Finale tra Djokovic (già sull'orlo del baratro contro il frencese Serra), e Tommy Haas, tedesco dal tennis d'attacco elegante e completo, sempre sulla breccia malgrado i frequenti infortuni che ne hanno limitato la carriera. Da oltre un decennio, il buon Tommy è nel limbo tennistico, sempre a ridosso dei primi, con picchi di estemporanea bellezza. Ogni tanto vincenti, spesso rassegnati. Qui ha infilzato come un pollo Jo-Tsonga ed il sonnecchioso connazionale Kholshreiber in semifinale. Il tracotante serbo dalla baldanza inopportunamente esagerata e con la solita ferocia gratuita negli occhi, entra in campo coi favori del pronostico, solo ed esclusivamente per la sua classifica. Per il resto, riceve una (prevedibilissima) autentica lezione tecnica e tattica. Haas veleggia sicuro, riesce a variare il gioco, ha una bella mano, un rovescio raffinato, e gioca godibili voleè. Djokovic invece rema e scivola sull'erba come un bue muschiato. Buffo, costruito e macchinoso anche nello spaccare una racchetta. Si dibatte con la stessa eleganza di uno stambecco storpio. I rimbalzi bassi dell'erba, mettono in evidenza i limiti del suo gioco. La lentezza e l'ampiezza eccessiva dei suoi colpi al rimbalzo, non sono adatti alla superficie erbivora. Mi coglie uno strano torpore e l'improvvisa voglia di seguire il badminghton o un torneo di origami acrobatico, nel vederlo affettare con violenza un rovescio e caracollare meccanicamente a rete. Neanche fosse la moderna ed ancor più rigida versione di MazingaZ, o (se siete animalisti) una specie di pesce spada che cammina sulle pinne inferiori. Brutalizza e scentra voleè con mano da fabbro e movenze da spaesato pachiderma in crisi esistenziale. Tremendo, semplicemente tremendo. Haas, impietosito, prova invano a rimetterlo in gioco, con tre doppi falli nel tie-break del secondo. Poi nel terzo set torna a dominare e farlo a fettine. Come un pesce spada, appunto.
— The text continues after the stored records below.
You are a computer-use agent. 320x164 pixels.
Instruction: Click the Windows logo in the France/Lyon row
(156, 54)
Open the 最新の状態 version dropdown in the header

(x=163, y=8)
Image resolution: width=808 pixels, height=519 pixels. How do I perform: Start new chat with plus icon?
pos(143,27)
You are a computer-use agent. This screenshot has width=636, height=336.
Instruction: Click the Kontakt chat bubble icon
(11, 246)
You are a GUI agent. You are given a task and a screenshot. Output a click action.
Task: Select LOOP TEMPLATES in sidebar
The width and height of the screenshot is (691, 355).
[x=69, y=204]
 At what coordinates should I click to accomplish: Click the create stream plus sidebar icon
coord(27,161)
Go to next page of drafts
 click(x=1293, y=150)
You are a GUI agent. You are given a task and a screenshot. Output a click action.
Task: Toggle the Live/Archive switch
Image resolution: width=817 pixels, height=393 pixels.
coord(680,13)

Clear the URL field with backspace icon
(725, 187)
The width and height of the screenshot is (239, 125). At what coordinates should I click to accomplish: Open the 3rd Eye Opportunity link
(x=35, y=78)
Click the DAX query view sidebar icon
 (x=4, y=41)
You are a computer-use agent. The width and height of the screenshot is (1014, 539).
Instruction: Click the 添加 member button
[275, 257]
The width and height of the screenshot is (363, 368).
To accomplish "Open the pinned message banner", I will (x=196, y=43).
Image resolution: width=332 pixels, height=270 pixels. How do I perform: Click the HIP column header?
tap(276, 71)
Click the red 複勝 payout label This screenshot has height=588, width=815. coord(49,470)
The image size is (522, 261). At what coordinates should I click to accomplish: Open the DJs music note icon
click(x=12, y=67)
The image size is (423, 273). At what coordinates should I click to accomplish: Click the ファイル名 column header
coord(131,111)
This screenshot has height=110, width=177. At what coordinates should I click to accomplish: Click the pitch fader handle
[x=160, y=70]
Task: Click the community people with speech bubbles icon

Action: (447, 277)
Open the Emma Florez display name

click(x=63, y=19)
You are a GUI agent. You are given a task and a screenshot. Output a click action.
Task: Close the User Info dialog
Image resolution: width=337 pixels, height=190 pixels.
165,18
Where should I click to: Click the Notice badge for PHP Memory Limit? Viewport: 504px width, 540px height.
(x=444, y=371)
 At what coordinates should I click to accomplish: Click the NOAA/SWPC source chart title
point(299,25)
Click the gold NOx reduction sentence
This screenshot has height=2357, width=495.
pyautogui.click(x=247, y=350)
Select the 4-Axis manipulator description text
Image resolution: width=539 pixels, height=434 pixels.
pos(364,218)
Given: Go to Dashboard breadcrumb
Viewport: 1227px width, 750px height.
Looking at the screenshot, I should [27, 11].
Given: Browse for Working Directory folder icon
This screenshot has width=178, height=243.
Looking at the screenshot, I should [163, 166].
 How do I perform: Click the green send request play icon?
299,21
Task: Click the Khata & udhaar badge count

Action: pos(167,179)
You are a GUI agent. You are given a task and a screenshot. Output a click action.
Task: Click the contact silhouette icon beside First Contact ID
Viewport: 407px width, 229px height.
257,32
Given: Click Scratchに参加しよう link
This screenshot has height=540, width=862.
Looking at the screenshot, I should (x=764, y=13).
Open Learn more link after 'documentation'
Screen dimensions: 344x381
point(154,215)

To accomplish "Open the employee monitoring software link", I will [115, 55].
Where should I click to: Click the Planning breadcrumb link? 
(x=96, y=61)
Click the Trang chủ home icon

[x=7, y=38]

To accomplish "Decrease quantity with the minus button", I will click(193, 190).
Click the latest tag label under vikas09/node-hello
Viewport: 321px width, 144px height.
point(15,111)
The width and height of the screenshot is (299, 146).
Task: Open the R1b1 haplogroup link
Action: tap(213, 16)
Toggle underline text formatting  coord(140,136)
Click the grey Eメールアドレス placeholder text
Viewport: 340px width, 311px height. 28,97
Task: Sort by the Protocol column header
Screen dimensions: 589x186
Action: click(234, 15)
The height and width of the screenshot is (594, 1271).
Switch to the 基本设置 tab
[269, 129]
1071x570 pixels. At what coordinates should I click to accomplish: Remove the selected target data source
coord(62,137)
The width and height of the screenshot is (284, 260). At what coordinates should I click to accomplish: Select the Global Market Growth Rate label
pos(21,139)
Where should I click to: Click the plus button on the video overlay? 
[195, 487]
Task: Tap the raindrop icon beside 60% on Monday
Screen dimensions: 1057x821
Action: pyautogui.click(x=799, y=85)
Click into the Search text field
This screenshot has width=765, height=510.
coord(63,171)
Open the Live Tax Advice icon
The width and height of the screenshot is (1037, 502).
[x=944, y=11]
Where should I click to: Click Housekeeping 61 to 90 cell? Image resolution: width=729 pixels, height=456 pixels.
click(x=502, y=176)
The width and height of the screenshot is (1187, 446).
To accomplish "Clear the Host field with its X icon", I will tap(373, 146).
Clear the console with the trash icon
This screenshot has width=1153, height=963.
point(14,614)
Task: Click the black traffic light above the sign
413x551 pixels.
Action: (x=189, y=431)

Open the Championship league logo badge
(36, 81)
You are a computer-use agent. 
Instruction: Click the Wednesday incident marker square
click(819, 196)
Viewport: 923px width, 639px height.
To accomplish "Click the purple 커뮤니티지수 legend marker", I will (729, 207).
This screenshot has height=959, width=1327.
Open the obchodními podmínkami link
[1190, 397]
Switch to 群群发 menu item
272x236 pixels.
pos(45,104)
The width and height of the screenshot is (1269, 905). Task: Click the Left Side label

A margine, annuncia il ritiro il trentacinquenne svedese Thomas Johansson. Nitida e composta espressione di un tennis lineare e trasparente come una lastra di ghiaccio che ricopre un tetro fiordo scandinavo. Nell'interregno tra Sampras e Federer, seppe vincere l'Australian Open del 2002. Rendendo palese l'autolesionismo sciagurato di Marat Safin, che quella finale la giocò dopo una notte di bagordi e Safinettes frementi. Avvistato completamente distrutto, nella refrigerante alba australe, dopo una notte bollente. Da solo su una panchina, a meditare sul mondo e sul suo perché. E Johansson ora può dire di aver vinto uno slam.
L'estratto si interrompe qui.